### [Pixel coordinate grounding data]
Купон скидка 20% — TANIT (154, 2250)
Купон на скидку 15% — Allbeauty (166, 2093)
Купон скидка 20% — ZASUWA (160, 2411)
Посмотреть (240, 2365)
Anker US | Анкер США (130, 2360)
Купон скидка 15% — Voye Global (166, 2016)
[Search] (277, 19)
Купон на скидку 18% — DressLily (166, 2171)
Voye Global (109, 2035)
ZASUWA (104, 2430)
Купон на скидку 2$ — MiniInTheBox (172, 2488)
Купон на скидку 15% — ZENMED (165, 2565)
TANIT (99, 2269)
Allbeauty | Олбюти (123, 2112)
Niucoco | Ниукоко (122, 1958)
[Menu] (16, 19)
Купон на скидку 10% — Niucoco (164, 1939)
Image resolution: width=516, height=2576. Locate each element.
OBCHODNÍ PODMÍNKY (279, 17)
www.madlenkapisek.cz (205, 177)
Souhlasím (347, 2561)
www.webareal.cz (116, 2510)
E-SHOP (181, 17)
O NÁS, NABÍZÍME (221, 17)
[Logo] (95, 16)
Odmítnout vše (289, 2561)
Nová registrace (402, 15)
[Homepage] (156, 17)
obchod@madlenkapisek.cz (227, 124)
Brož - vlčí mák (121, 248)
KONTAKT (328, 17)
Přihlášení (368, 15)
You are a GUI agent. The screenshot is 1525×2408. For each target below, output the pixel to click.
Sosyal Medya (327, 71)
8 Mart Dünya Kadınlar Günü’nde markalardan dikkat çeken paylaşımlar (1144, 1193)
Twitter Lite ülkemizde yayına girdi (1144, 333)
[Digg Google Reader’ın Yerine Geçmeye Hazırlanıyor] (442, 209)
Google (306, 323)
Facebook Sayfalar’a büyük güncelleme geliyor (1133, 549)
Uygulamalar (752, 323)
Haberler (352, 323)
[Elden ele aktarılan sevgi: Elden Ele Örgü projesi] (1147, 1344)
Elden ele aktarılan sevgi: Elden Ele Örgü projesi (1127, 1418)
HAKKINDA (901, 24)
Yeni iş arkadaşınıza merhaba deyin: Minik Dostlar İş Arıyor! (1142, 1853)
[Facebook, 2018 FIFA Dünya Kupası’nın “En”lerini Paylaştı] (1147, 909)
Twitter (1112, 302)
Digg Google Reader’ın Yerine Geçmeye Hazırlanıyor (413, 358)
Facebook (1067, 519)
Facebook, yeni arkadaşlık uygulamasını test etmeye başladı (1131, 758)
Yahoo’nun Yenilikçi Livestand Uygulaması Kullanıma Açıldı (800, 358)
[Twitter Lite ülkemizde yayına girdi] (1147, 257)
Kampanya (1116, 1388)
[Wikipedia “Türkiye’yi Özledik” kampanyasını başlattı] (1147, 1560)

### [What is expected]
Lines to set down from above: the line with "Nová registrace (402, 15)", the line with "Twitter Lite ülkemizde yayına girdi (1144, 333)", and every line between, each exactly as written.

### [Output for this task]
Nová registrace (402, 15)
[Homepage] (156, 17)
obchod@madlenkapisek.cz (227, 124)
Brož - vlčí mák (121, 248)
KONTAKT (328, 17)
Přihlášení (368, 15)
You are a GUI agent. The screenshot is 1525×2408. For each target below, output the pixel to click.
Sosyal Medya (327, 71)
8 Mart Dünya Kadınlar Günü’nde markalardan dikkat çeken paylaşımlar (1144, 1193)
Twitter Lite ülkemizde yayına girdi (1144, 333)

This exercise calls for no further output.